Immediately I fell in love with the rocks. I mean, how could I not? And the plastic on the beach. Ugly, sobering, but also full of inspiration. In my first foraging trip to Wild Cove—one of my most frequented beaches—I kept finding fishing tags. Not really knowing why, I picked up every one I saw. And I kept doing that each time I was out. By the end I had accumulated 227 tags.

I couldn’t explain why I was so taken with the tags. It certainly wasn’t the colour (ha!), and it wasn’t the shape (so flat and regular). But there was something… When the folks from the Atlantic Healthy Oceans Initiative (AHOI – winner of the best acronym award) saw my pile of tags, they told me about a research lab that actually uses the data from the tags in their work. In a nutshell: the tag tells them where it originated and the year it was issued, and then they also know where and when it was found, so they can use them as a proxy for understanding flows of ocean plastics more generally. The kicker: the lab—Max Liboiron’s Civic Laboratory for Environmental Action Research (CLEAR lab)—is one whose work I have long admired thanks to my day job, and now I got to send them data! I was helping do science!

I also became quite captivated by one of the invasive species of the area—coffin box bryozoan—which I would find covering (mostly) seaweed that had washed up. It was beautiful and destructive and you know that is the sweet spot for me. I even got to look at it (and some other beach finds) under the microscope! SCIENCE!

The more I explored the beaches, the more I was drawn to the chaos of the wrack line, where seaweed, rocks, driftwood, trash, shells, and more were woven together. This became a sort of point of reference in many of the little sketches I did while I was there.

Some pieces I made were purely for fun, just playing around and enjoying the things I was finding. Like making a shale sea urchin. Or playing with assorted non-shale stones I picked up. Or filling an intact lobster tag with bits of lobster claw and stone. Sort of a way to let my mind wander and process while my hands stayed busy with easy work.




But most pieces riffed on that interplay of materials in the wrack line. Wrapping hard materials (stone, driftwood) in soft ones (washed-up rope, seaweed – both regular and covered by coffin box bryozoan), mixing and matching natural and human-made materials. And learning important lessons, like seaweed and thinset don’t mix (to be fair, I could have guessed this, but it was the only adhesive I had with me, so I threw caution to the wind). And learning that I don’t want to use the fishing tags as-is—I need to find a way to transform them (there were some initial experiments involving a BBQ and a tin can…).

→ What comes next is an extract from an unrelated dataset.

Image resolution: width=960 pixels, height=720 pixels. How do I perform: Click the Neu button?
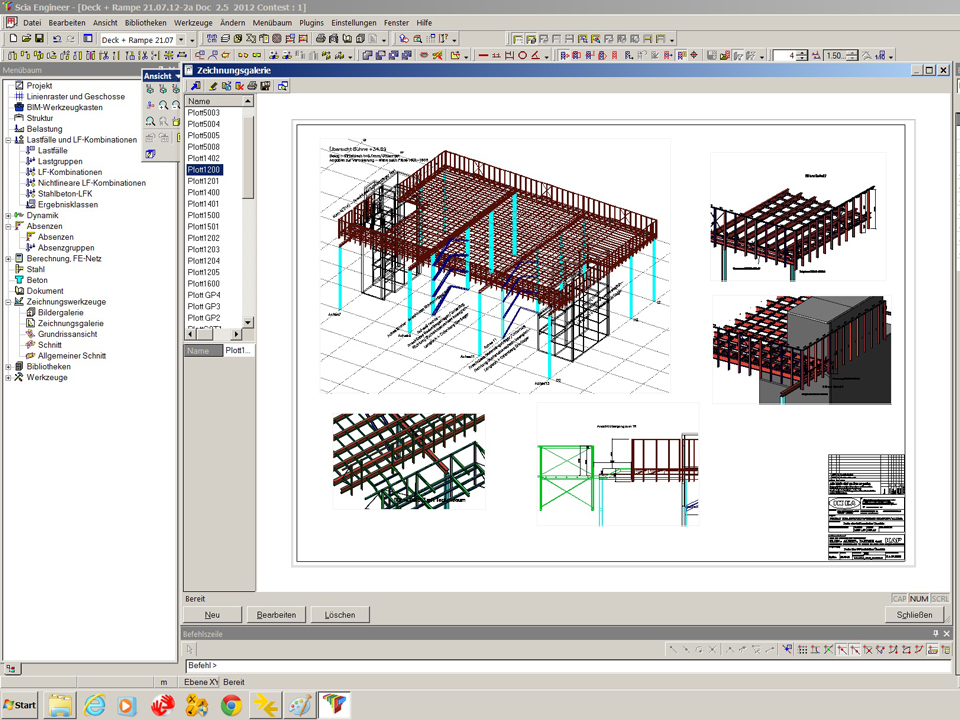point(213,615)

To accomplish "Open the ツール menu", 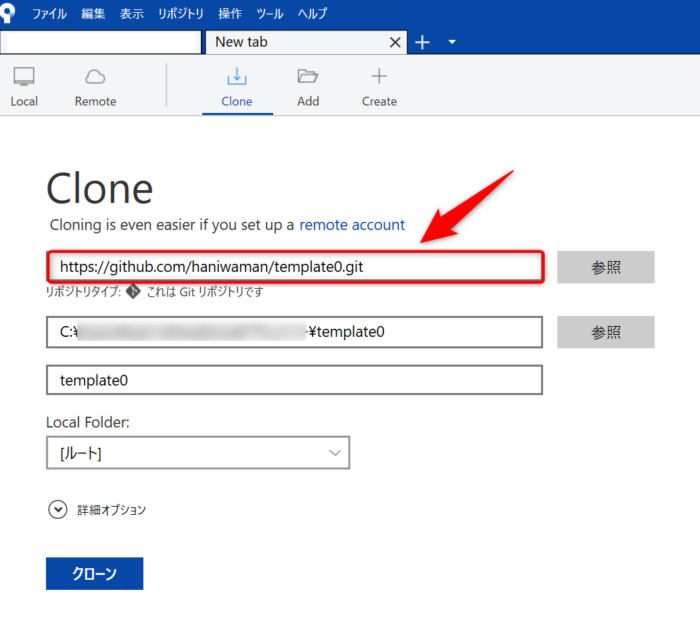I will pos(269,14).
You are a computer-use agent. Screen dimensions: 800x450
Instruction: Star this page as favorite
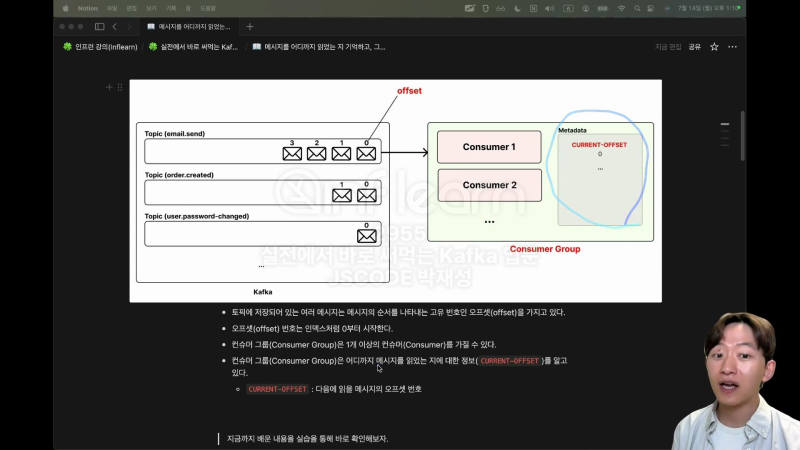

As part of the residency, I’ll be making a piece that will travel back to BBARS next year to be displayed alongside those of my fellow artists in residence. The idea for it is semi-solidified in my brain, but I don’t want to spoil the surprise. As you may have guessed, it will be influenced by that natural/human-made contrast, the wrack line, and the data from the fishing tags (science!). It will also likely be shaped by thoughts of relationships and changes (big and small) over time (short and long) – a mental rabbit hole that the work and comments of fellow artist Tanja Geis sent me down. Anyway, stay tuned for that in the new year!

2 Comments
Thanks for sharing Julie. What an awesome experience! I love the pieces you created
Not like, I bloody love it of course! So good to have you back. I’m sorry to hear that you are recovering from surgery but I hope that it all goes smoothly and you are soon off your sofa and in the studio again.